» **EXCERPT TO READ**
I find it disheartening and, frankly, dangerous to focus on that part of the supernatural. I’ve seen people labeled “possessed,” when they were actually mentally ill. The rise of the amateur exorcists horrifies me. These people have NO idea what they are doing and are making any real problems worse.
PT: What is the most shocking thing you’ve ever encountered while ghost hunting?
CW: Some of the most shocking moments have happened when I’m not officially ghost hunting. Like the time I was staying in a hotel in Williamsburg, Virginia, built on the site of the Civil War Battle of Williamsburg where 5,000 men died in 3 days. Some of the earthworks are still visible in the courtyard.
The first night I was there, I woke up feeling like somebody was looking at me. I rolled over and found a very young soldier standing there, staring at me with dead eyes. His head was tied with a bandage like the ghost of Jacob Marley and his arms were tied at the elbows, as they tied bodies for burial at the time. Half of his face had been shot away. I usually do not see mutilated spirits and it was horrifying. I kept saying to him, “Please go away or go to the light.” But he came back for several more nights. Not what I had in mind for a vacation.
PT: What do you think humans on this plane can learn from the spirit world?
CW: Many people have told me that a beloved relative, often a grandparent, would come and put a hand on their shoulder, telling them that things would be all right. That is a good thing that we can learn: that love does not die.
However, I think that going into the spirit world, in search of knowledge, is a mistake. Some take everything from the spirit world as gospel truth. Yet being dead doesn’t make you right or grant you supreme knowledge. I’d say be discriminating when listening to messages from beyond. While we are in this world, I think we ought to do the best we can, because we do not really know what happens after death.

» **DATA LINES**
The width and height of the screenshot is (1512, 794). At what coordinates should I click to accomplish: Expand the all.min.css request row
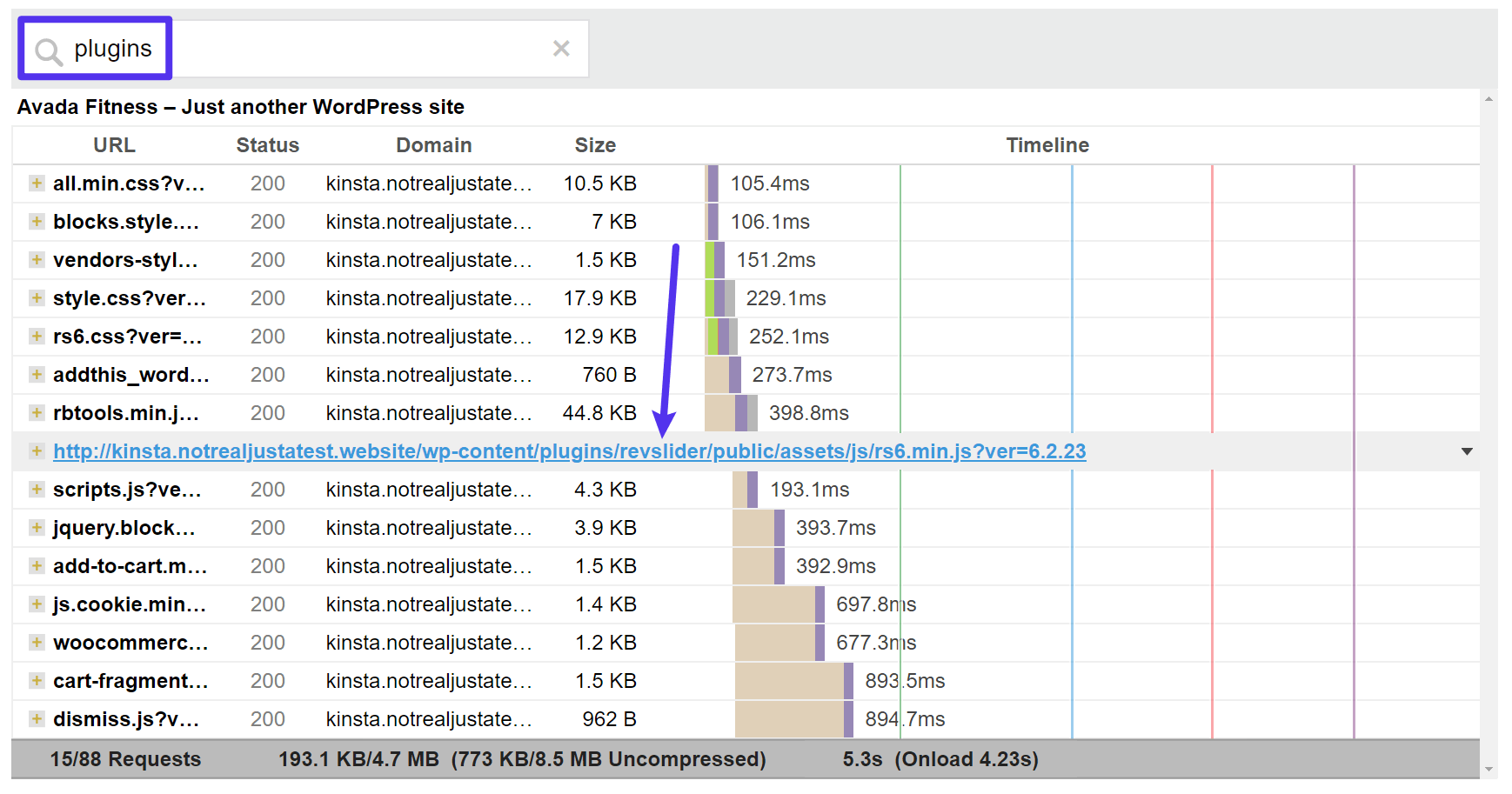point(36,183)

» **WRITTEN TASKS**
A – In the ghost-hunting interview, how many men died in the Battle of Williamsburg, and over how many days?
B – List every detail the ghost-hunting interview gives about how the young soldier in the hotel room looked.
The listing is separate material and has nothing to do with the ghost-hunting interview.

» **ANSWERS FOR THE TASKS**
A – 5,000 men died over 3 days.

B –
- He was very young.
- He stared with dead eyes.
- His head was tied with a bandage.
- His arms were tied at the elbows.
- Half of his face had been shot away.